In Manufacturing Consent, authors Noam Chomsky and Edward S. Herman explore how the American media frames events and creates narratives that serve the interests of the nation’s political, economic, and social elite.

They argue that control of the media in the United States does not take the form of direct state censorship or a formal conspiracy to manage the news. Rather, there is a powerful set of informal restrictions and controls that limit what journalists cover—and how they cover it.

The authors argue that this co-opting of the media happens through an informal, decentralized, yet highly effective propaganda model. They support this theory by exploring the media’s close connections to the nation’s social and economic elite, the financial incentives of big media conglomerates, how news outlets source their stories, and how the mainstream press suppresses divergent and nonconformist views.

Journalists Also Face Formal Government Censorship

Although Chomsky and Herman are mainly concerned with informal, non-state-directed control of the media, there have been recent incidents that have featured the United States government directly interfering with journalists. In 2013, the Obama administration subpoenaed the phone records of close to 100 Associated Press journalists as part of a probe into a story about a CIA operation in Yemen.
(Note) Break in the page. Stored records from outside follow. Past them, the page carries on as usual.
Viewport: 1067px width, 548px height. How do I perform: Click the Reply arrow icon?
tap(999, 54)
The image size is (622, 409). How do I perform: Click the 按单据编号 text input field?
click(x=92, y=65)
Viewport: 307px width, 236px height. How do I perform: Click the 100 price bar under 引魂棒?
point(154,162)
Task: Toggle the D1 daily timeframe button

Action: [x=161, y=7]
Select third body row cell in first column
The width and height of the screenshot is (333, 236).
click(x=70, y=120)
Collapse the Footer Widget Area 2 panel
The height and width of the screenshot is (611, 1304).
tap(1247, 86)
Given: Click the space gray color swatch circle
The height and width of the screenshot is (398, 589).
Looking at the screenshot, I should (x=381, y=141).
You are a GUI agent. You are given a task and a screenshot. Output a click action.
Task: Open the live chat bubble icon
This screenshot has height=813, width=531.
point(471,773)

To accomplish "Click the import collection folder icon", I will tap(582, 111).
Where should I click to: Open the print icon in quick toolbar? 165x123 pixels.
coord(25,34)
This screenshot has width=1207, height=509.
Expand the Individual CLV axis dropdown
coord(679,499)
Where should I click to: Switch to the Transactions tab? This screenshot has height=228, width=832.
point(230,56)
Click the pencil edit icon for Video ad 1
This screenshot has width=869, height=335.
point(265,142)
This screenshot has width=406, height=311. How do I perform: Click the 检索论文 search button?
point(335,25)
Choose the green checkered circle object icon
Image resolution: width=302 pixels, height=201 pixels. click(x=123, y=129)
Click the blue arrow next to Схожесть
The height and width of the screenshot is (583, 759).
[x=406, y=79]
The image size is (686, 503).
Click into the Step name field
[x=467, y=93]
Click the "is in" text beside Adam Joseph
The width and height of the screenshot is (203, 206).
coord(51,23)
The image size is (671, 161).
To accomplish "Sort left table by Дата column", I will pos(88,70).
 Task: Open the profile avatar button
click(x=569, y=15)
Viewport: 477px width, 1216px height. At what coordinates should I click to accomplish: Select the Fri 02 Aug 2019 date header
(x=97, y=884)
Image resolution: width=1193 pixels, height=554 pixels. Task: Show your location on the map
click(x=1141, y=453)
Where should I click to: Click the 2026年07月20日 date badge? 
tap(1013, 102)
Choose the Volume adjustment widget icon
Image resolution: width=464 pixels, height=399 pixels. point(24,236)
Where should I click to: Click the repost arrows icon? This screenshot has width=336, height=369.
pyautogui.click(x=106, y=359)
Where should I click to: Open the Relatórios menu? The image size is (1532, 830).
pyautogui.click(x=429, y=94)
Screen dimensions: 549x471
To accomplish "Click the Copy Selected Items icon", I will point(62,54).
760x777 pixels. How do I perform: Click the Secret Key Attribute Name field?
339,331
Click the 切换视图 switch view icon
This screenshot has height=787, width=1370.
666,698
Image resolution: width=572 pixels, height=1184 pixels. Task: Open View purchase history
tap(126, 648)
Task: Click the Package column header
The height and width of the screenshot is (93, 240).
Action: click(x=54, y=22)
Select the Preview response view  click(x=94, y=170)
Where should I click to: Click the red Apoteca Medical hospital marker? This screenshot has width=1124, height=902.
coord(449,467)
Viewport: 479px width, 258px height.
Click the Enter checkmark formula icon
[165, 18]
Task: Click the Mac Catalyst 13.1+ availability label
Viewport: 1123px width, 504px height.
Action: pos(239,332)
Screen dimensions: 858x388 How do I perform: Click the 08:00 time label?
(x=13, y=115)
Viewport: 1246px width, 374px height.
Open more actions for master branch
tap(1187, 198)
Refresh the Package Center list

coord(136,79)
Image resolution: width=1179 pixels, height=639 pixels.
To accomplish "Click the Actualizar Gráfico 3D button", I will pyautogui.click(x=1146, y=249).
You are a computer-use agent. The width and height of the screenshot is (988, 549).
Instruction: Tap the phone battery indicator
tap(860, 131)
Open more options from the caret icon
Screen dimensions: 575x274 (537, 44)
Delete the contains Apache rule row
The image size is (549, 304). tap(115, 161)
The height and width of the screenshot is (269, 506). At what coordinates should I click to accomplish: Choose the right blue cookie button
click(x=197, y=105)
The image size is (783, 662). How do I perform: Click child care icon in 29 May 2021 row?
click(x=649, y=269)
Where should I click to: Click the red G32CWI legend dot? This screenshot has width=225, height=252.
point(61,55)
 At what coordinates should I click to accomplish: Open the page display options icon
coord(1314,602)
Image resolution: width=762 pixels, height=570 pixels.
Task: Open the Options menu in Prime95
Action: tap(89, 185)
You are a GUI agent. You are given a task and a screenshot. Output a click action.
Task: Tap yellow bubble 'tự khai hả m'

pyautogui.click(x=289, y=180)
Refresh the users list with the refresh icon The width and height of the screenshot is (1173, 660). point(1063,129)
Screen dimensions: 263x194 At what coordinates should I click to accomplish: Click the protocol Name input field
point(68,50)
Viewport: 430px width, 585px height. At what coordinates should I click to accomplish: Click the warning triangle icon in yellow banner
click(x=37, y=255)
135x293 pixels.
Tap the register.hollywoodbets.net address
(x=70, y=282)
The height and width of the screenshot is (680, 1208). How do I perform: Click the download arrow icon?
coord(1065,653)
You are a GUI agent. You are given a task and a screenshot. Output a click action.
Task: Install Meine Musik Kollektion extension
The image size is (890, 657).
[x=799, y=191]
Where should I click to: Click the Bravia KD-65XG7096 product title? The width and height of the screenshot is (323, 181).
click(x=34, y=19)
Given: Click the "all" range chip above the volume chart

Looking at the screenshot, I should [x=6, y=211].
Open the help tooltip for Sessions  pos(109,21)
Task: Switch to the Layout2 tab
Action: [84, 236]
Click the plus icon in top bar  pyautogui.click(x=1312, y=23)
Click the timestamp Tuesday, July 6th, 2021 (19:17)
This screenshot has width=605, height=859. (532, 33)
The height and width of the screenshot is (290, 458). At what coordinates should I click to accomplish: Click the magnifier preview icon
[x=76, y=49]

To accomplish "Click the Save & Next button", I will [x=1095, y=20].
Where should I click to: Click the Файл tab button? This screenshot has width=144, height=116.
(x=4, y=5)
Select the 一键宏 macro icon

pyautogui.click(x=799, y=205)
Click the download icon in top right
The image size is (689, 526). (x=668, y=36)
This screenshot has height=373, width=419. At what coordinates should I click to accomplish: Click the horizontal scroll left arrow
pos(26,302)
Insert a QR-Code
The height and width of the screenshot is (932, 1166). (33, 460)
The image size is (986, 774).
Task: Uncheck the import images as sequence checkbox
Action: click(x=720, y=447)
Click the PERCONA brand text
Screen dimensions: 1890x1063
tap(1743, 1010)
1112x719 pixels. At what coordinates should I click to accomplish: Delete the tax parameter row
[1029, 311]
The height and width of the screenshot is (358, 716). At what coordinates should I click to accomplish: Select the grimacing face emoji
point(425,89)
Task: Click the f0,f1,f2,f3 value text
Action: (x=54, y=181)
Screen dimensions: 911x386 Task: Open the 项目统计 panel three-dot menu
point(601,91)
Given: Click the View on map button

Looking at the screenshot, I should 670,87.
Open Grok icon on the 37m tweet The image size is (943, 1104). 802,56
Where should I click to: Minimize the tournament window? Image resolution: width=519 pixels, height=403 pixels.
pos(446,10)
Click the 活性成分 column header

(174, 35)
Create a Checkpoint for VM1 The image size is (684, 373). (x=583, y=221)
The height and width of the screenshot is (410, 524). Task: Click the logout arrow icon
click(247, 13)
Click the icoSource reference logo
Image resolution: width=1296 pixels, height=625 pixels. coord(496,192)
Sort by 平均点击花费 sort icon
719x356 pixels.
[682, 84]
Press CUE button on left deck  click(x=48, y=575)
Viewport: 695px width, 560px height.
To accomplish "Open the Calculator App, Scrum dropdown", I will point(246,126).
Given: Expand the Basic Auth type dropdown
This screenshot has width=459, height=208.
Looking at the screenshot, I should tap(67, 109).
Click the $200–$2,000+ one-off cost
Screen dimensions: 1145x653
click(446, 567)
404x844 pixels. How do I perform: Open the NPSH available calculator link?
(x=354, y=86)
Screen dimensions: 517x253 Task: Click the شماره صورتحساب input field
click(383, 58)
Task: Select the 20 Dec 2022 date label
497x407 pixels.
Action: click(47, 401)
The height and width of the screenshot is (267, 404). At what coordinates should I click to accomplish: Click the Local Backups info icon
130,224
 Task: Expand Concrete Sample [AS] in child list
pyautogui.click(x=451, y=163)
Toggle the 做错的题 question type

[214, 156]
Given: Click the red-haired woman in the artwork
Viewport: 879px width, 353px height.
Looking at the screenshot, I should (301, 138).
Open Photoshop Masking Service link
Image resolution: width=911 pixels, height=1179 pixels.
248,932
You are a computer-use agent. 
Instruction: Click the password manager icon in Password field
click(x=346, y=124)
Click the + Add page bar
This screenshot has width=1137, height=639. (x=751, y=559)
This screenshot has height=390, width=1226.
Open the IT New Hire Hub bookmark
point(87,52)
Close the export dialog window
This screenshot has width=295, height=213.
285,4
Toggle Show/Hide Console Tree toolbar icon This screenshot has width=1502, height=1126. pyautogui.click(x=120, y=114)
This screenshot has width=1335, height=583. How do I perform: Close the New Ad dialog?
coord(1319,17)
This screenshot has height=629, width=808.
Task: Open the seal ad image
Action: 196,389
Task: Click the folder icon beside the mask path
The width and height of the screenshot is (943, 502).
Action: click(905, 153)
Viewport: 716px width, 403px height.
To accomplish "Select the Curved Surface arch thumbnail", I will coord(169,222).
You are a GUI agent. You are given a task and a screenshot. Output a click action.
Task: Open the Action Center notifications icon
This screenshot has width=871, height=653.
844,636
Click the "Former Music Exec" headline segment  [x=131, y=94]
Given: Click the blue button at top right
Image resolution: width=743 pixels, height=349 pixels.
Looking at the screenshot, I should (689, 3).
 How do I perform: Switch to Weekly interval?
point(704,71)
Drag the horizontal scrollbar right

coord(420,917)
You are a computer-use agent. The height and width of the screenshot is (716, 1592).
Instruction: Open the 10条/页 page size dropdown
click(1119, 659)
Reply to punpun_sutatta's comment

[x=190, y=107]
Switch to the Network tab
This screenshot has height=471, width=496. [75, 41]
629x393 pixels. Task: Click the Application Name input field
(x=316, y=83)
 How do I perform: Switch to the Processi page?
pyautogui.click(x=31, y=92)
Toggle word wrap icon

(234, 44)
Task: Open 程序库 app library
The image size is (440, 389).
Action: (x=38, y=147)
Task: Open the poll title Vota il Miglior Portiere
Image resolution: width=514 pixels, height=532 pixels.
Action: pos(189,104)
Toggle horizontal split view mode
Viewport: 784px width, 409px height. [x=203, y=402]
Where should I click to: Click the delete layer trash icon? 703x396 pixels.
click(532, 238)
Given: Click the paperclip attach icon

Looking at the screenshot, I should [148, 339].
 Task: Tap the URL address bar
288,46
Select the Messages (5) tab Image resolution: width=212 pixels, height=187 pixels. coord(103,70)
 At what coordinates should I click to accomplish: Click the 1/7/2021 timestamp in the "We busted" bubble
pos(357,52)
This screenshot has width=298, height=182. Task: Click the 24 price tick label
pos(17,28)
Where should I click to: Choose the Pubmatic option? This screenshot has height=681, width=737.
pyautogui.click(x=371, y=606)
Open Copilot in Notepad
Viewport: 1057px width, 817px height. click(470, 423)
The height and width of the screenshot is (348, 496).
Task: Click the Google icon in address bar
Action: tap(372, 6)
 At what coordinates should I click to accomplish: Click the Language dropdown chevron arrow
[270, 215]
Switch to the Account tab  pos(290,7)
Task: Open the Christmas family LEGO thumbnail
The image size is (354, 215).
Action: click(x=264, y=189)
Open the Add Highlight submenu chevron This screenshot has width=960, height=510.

The Trump administration likewise tried to obtain journalists' communications by seeking email records from New York Times reporters and then placing a gag order on the newspaper, forbidding it from revealing the request.

Incidents like this show that the media is not immune to governmental interference, but Chomsky and Herman’s focus on the more informal pressures that media outlets face implies they believe these pressures are perhaps more dangerous because they're less visible.

Noam Chomsky is a leading public intellectual, linguist, historian, political activist, and social critic. A major figure in the study of language, Chomsky is an intellectual pioneer of groundbreaking linguistics theories such as universal grammar and generative grammar. Long known for his left-leaning political views,...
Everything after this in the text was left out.